Assigned task: Reproduce the records below exactly, but leave their pictures out of the copy.

[Records from a collection]
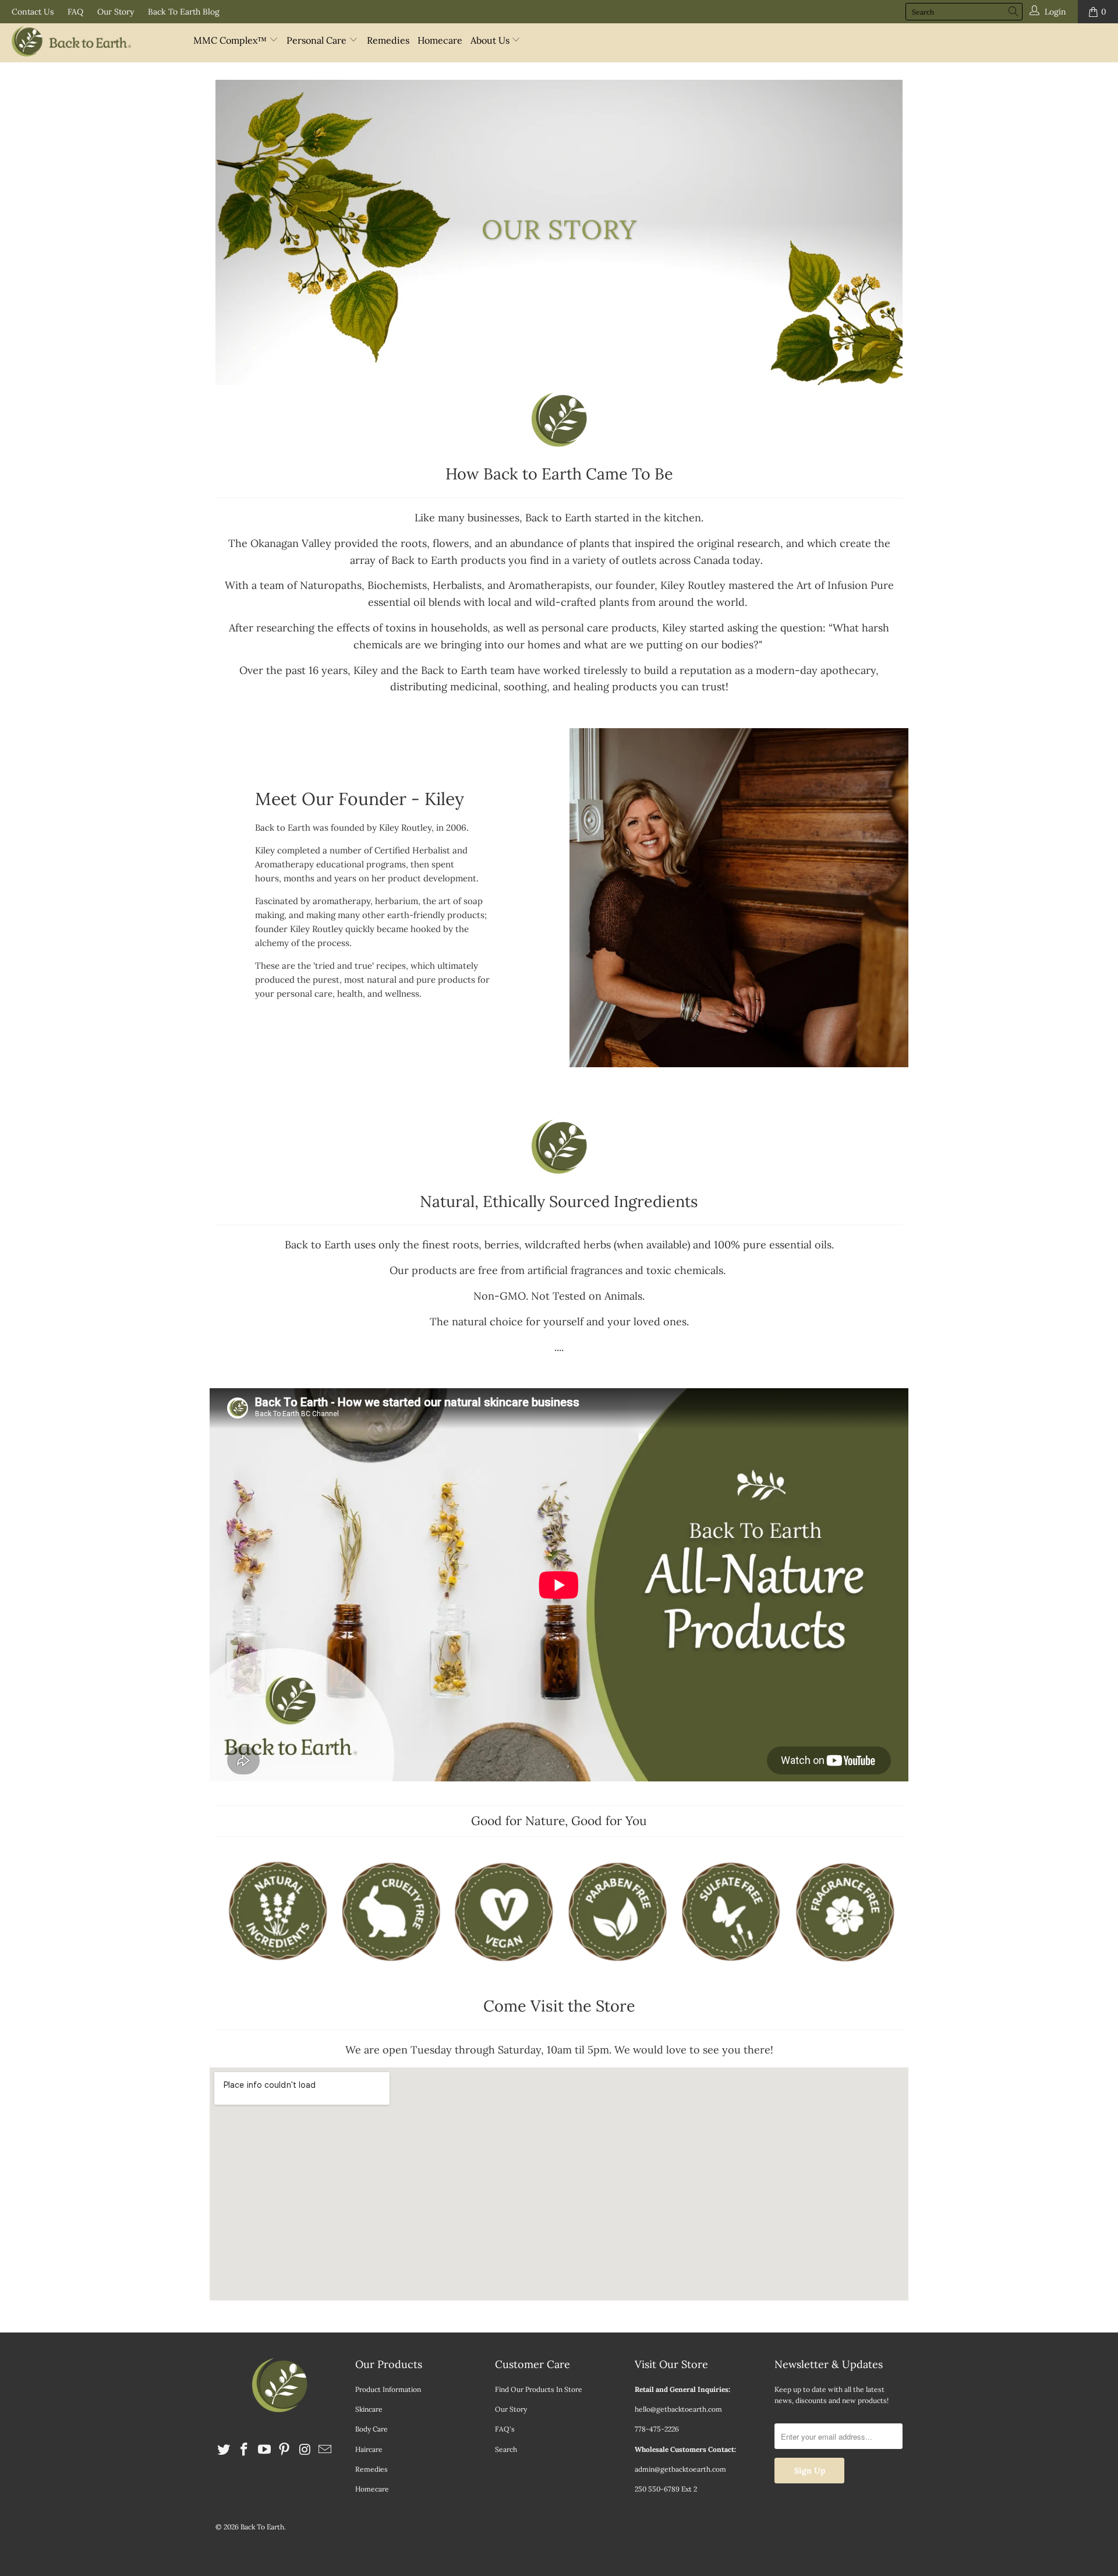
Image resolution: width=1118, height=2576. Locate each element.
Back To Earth (262, 2526)
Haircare (369, 2449)
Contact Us (33, 11)
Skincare (369, 2409)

Result for this task:
Image resolution: width=1118, height=2576. Locate each element.
Back To Earth (262, 2526)
Haircare (369, 2449)
Contact Us (33, 11)
Skincare (369, 2409)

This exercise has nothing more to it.